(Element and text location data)

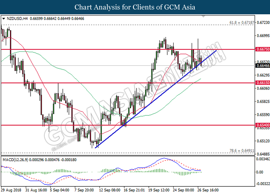
Task: Select the 0.65400 red price tag
Action: tap(262, 125)
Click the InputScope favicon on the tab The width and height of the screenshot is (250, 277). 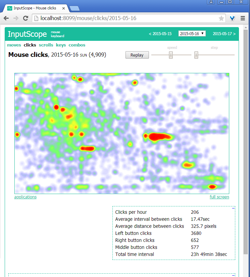[10, 8]
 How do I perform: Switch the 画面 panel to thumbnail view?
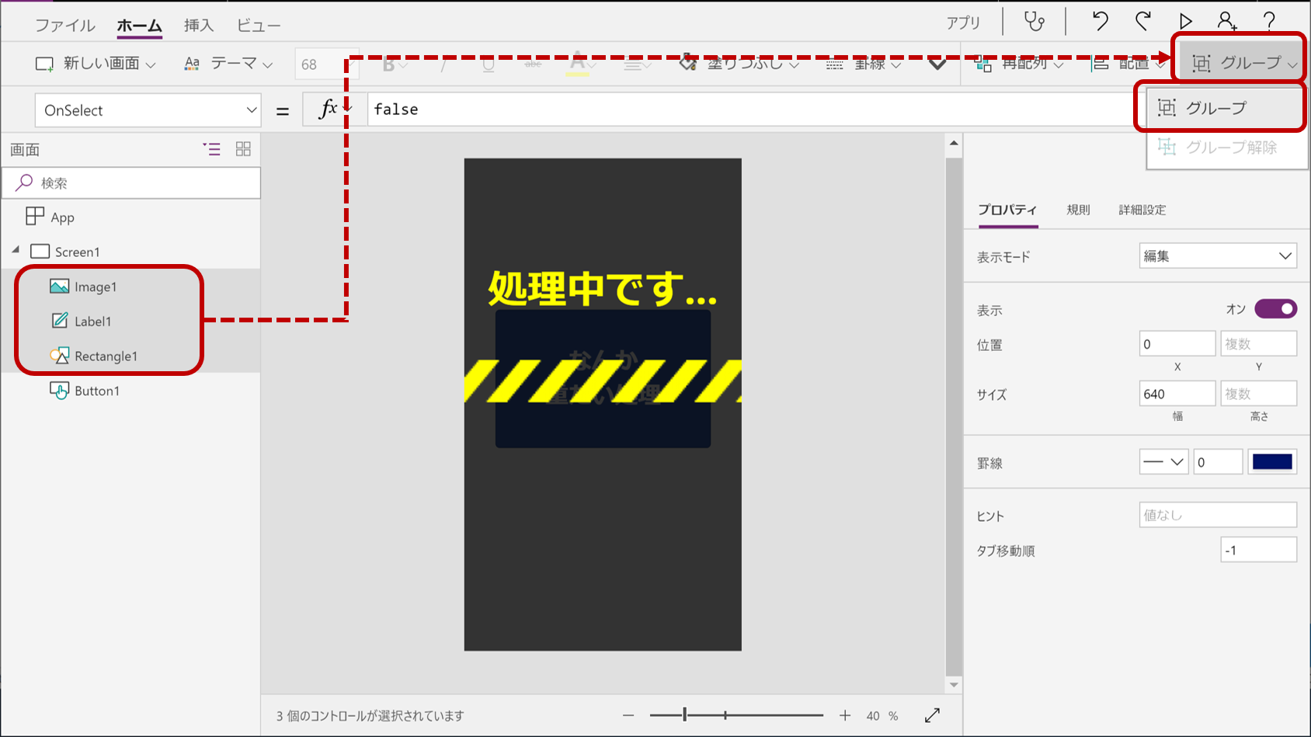(x=243, y=149)
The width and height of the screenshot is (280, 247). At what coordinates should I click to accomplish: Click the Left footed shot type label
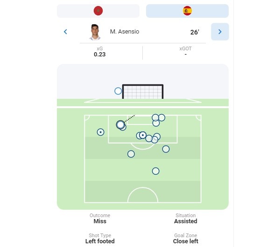[x=100, y=241]
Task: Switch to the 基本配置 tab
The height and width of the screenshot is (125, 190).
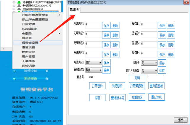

What the task requires:
Reproduce the records from the line containing "The width and height of the screenshot is (280, 247)." down to the end, requests included, and shift every coordinate in the answers by -108. Leave the pictures out.

Exercise answer:
The width and height of the screenshot is (280, 247). At what coordinates should I click to accomplish: Click the Left footed shot type label
[x=-8, y=133]
Task: Switch to the 基本配置 tab
The height and width of the screenshot is (125, 190).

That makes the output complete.